# SHORT PROBLEM
Pull out every line of the material below that contains the word "Click".

━━━━━ PROVIDED RECORDS

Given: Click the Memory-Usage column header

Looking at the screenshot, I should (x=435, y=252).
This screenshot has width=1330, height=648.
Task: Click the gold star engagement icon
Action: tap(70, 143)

━━━━━━━━━━

# SOLUTION
Given: Click the Memory-Usage column header
Task: Click the gold star engagement icon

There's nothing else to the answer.